◆ **READING TEXT**
┏━━

With Karl Rove’s emails back and forth to Gonzales, Rove is implicated in the obstruction of justice. The House commitee investigating Rove has asked Rove to testify publicly, under oath. Bush has counter-offered to let Rove testify privately, not under oath, and allow no transcript of the testimony. No dice, says commitee chair Patrick Leahy -under oath only, why should we trust you? - and he’s threatening to subpeona Rove and some other high White House advisors.

Now Bush says the dems are playing politics!! Why shouldn’t Rove be sworn in, unless he needs to lie?

I love this.:smiley: :smiley: :smiley:

This is beautiful. I love you guys keeping me updated on this. Down with republicans. Makes it alittle easier to believe 9/11 was not what it seemed.

-Shaun Johanneson

p.s. I’ll get my case jumped on by a lot of people now. Oh well.

┗━━

◆ **WHAT YOU ARE ASKED TO DO**
Extend the forum thread about Karl Rove's testimony, starting after its final sentence. The data has no role in anything you're asked to do.

◆ **STORED DATA**
┏━━

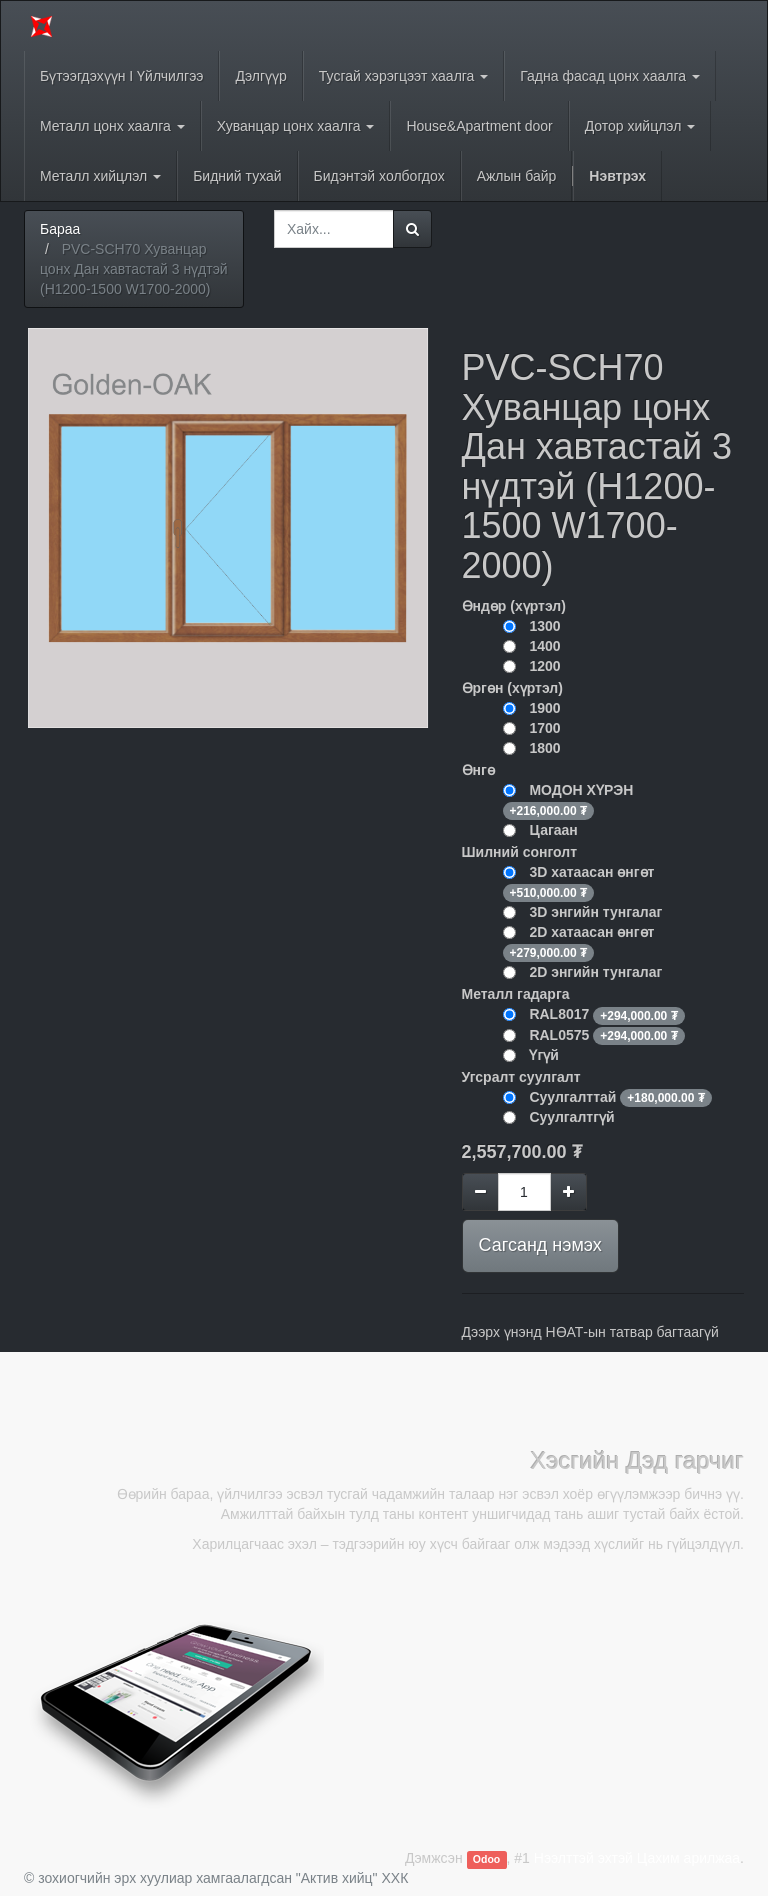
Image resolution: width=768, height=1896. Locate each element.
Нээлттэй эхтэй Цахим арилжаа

┗━━

◆ **EXPECTED ANSWER**
Get your capital letters correct. That should be down with Republicans. There is a big difference between a Republican and a republican. More specifically, you should say, down with the neo-conservatives, which does include most Republicans today, but not the true republicans.

But yes, it’s becoming easier to think 9/11 was not what we were told. The oddest part of the whole event that makes it suspicious is WTC 7, and why it fell.

I’ve been struggling with that issue recently. I’ve seen several of the videos on the Internet about controlled demolition, etc. And yes, WTC 7 raises a lot of questions. But this is a very hard decision to come to. The implications are enormous and monstrous. I’m still trying to figure out whether we went to the moon, but that’s virtually irrelevant compared to the question of whether we blew up our own buildings with 3,000 people still inside. And if we did, then what’s even more monstrous is the hidden agenda that that action facilitates.

By the way, I have no idea what this thread is about (yet).

This email thing is a bunch of hogwash, used for democratic political gain.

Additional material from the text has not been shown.